[EXTRACTED ENTRIES Boundary: Start]

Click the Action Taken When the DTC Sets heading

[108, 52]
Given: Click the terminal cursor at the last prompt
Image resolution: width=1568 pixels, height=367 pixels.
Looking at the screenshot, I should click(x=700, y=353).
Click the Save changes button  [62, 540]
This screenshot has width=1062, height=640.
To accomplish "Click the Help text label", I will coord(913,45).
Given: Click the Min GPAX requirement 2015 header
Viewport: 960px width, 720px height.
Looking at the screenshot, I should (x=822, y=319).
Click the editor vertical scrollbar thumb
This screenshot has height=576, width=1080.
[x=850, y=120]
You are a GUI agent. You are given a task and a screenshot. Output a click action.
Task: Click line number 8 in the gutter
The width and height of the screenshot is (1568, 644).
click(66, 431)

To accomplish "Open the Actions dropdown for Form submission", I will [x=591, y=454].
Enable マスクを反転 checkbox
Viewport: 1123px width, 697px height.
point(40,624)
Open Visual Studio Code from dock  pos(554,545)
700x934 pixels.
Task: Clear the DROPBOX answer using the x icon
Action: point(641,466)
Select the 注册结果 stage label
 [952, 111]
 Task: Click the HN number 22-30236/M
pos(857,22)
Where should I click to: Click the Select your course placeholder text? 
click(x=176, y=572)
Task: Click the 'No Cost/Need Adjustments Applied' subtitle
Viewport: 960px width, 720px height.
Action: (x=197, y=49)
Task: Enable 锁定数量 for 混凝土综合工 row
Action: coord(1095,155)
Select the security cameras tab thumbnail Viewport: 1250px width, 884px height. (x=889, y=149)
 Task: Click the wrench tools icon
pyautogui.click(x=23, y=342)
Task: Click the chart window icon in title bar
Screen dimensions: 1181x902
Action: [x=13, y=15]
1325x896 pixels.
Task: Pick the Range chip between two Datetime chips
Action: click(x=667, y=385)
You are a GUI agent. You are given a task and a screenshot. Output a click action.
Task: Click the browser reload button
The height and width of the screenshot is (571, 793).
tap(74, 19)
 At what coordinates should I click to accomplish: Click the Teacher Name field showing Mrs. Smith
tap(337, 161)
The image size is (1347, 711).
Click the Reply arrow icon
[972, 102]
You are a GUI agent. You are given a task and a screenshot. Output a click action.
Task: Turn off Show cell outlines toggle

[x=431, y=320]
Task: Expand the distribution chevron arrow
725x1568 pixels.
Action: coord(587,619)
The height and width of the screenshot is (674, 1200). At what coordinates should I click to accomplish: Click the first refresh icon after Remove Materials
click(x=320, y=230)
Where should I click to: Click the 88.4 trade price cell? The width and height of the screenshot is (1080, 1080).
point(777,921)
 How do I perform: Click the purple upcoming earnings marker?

[EXTRACTED ENTRIES Boundary: End]

HOW TO COMPLETE THIS TASK:
All entries shown above should be printed again exactly.

ANSWER TO THE PROBLEM:
Click the Action Taken When the DTC Sets heading

[108, 52]
Given: Click the terminal cursor at the last prompt
Image resolution: width=1568 pixels, height=367 pixels.
Looking at the screenshot, I should click(x=700, y=353).
Click the Save changes button  [62, 540]
This screenshot has width=1062, height=640.
To accomplish "Click the Help text label", I will coord(913,45).
Given: Click the Min GPAX requirement 2015 header
Viewport: 960px width, 720px height.
Looking at the screenshot, I should (x=822, y=319).
Click the editor vertical scrollbar thumb
This screenshot has height=576, width=1080.
[x=850, y=120]
You are a GUI agent. You are given a task and a screenshot. Output a click action.
Task: Click line number 8 in the gutter
The width and height of the screenshot is (1568, 644).
click(66, 431)

To accomplish "Open the Actions dropdown for Form submission", I will [x=591, y=454].
Enable マスクを反転 checkbox
Viewport: 1123px width, 697px height.
point(40,624)
Open Visual Studio Code from dock  pos(554,545)
700x934 pixels.
Task: Clear the DROPBOX answer using the x icon
Action: point(641,466)
Select the 注册结果 stage label
 [952, 111]
 Task: Click the HN number 22-30236/M
pos(857,22)
Where should I click to: Click the Select your course placeholder text? 
click(x=176, y=572)
Task: Click the 'No Cost/Need Adjustments Applied' subtitle
Viewport: 960px width, 720px height.
Action: (x=197, y=49)
Task: Enable 锁定数量 for 混凝土综合工 row
Action: coord(1095,155)
Select the security cameras tab thumbnail Viewport: 1250px width, 884px height. (x=889, y=149)
 Task: Click the wrench tools icon
pyautogui.click(x=23, y=342)
Task: Click the chart window icon in title bar
Screen dimensions: 1181x902
Action: [x=13, y=15]
1325x896 pixels.
Task: Pick the Range chip between two Datetime chips
Action: click(x=667, y=385)
You are a GUI agent. You are given a task and a screenshot. Output a click action.
Task: Click the browser reload button
The height and width of the screenshot is (571, 793).
tap(74, 19)
 At what coordinates should I click to accomplish: Click the Teacher Name field showing Mrs. Smith
tap(337, 161)
The image size is (1347, 711).
Click the Reply arrow icon
[972, 102]
You are a GUI agent. You are given a task and a screenshot. Output a click action.
Task: Turn off Show cell outlines toggle

[x=431, y=320]
Task: Expand the distribution chevron arrow
725x1568 pixels.
Action: coord(587,619)
The height and width of the screenshot is (674, 1200). At what coordinates should I click to accomplish: Click the first refresh icon after Remove Materials
click(x=320, y=230)
Where should I click to: Click the 88.4 trade price cell? The width and height of the screenshot is (1080, 1080).
point(777,921)
 How do I perform: Click the purple upcoming earnings marker?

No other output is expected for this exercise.